[Esercizi]
A. Trascrivi dal testo sul viaggio nella campagna italiana il passo tra "In Val Susa" e "alla vita monacale.", inclusi.
B. Secondo il testo sul viaggio nella campagna italiana, chi ha fatto visitare la realtà agricola del Monastero di Bose?

[Blocco di testo]

Queste sono solo alcune delle domande che ci hanno guidato nel
viaggio attraverso la campagna italiana
Partiti il 15 settembre da Bologna, alla fine del mese eravamo già in Piemonte.
In Val Susa abbiamo incontrato Luca Abbà che a Cels ci ha fatto vedere i suoi campi di ortaggi, i cavalli al pascolo e il suo primo esperimento di coltivazione della canapa; superata Tortona ci siamo fermati a Valli Unite, storica cooperativa agricola che esiste da più di trentanni, in cui lavorano una trentina di persone tra vigna, cantina, stalle, campi, arnie, forno a legna, ma anche ospitalità, e ristorazione; nei dintorni di Biella ci ha accolto il Monastero di Bose, fondato da Enzo Bianchi negli anni ’60, dove tra le diverse attività svolte dai monaci al suo interno c’è anche una realtà agricola che Vincenzo Lapenta, monaco capo-ortolano, ci ha fatto visitare spiegandoci come lì da loro la coltura della terra si lega alla vita monacale.
Ripartiti dal monastero, procedendo alla volta di Ivrea, è a Lessolo che abbiamo conosciuto Nicola Savio e Noemi Zago, una giovane coppia che partita da Torino si ritrova oggi in cammino sulla “via del nuovo contadino”!

[Dati mostrati]
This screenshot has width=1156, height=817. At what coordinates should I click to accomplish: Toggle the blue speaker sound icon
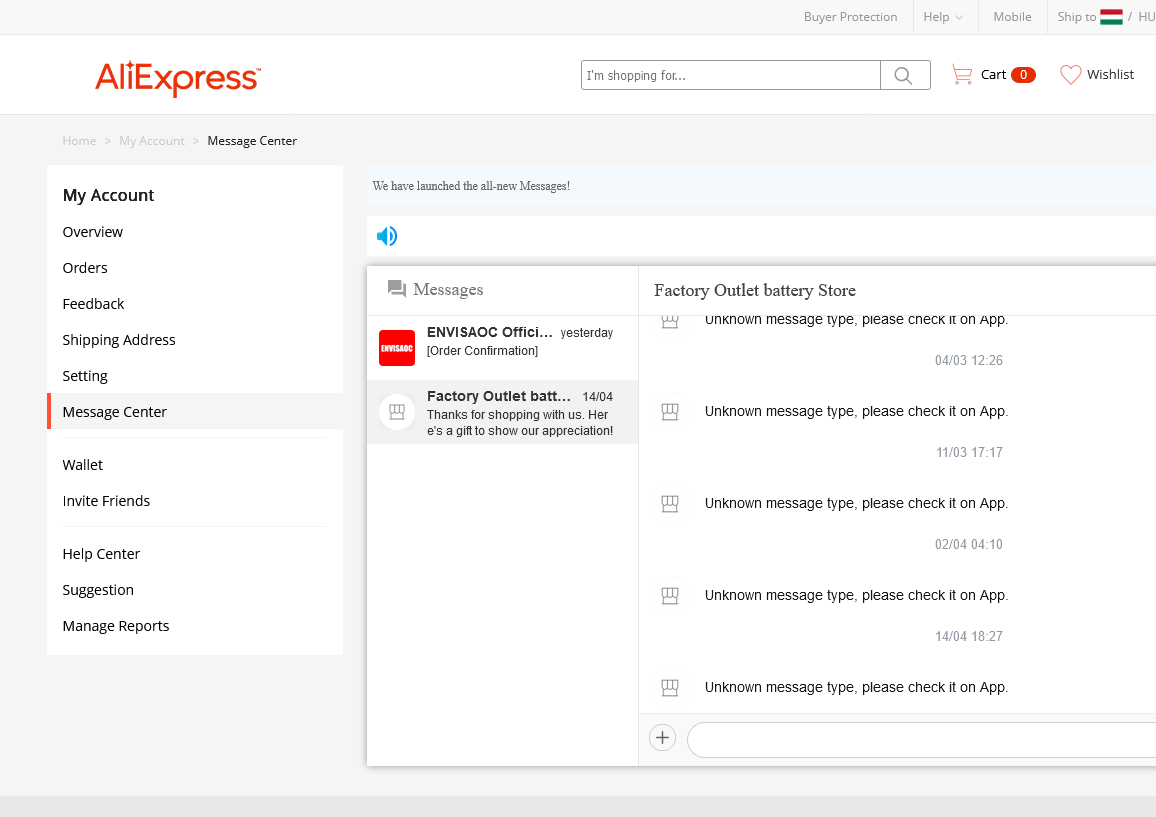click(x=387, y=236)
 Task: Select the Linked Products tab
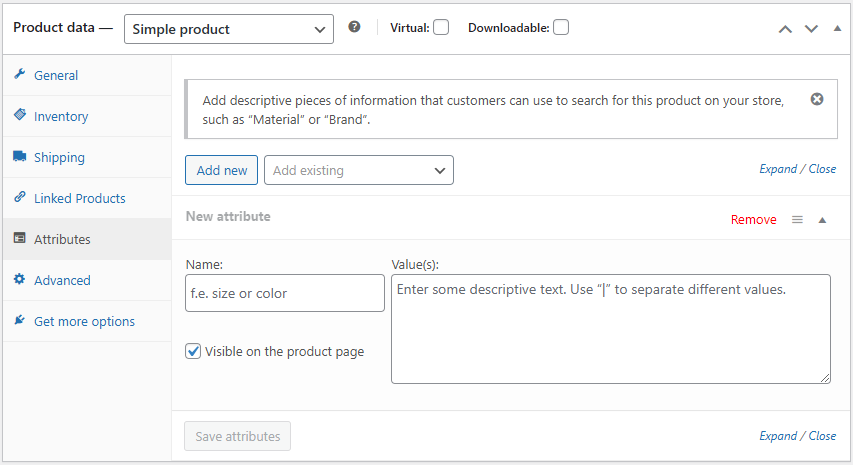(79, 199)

[Soluzioni]
A.
In Val Susa abbiamo incontrato Luca Abbà che a Cels ci ha fatto vedere i suoi campi di ortaggi, i cavalli al pascolo e il suo primo esperimento di coltivazione della canapa; superata Tortona ci siamo fermati a Valli Unite, storica cooperativa agricola che esiste da più di trentanni, in cui lavorano una trentina di persone tra vigna, cantina, stalle, campi, arnie, forno a legna, ma anche ospitalità, e ristorazione; nei dintorni di Biella ci ha accolto il Monastero di Bose, fondato da Enzo Bianchi negli anni ’60, dove tra le diverse attività svolte dai monaci al suo interno c’è anche una realtà agricola che Vincenzo Lapenta, monaco capo-ortolano, ci ha fatto visitare spiegandoci come lì da loro la coltura della terra si lega alla vita monacale.

B. Vincenzo Lapenta, monaco capo-ortolano.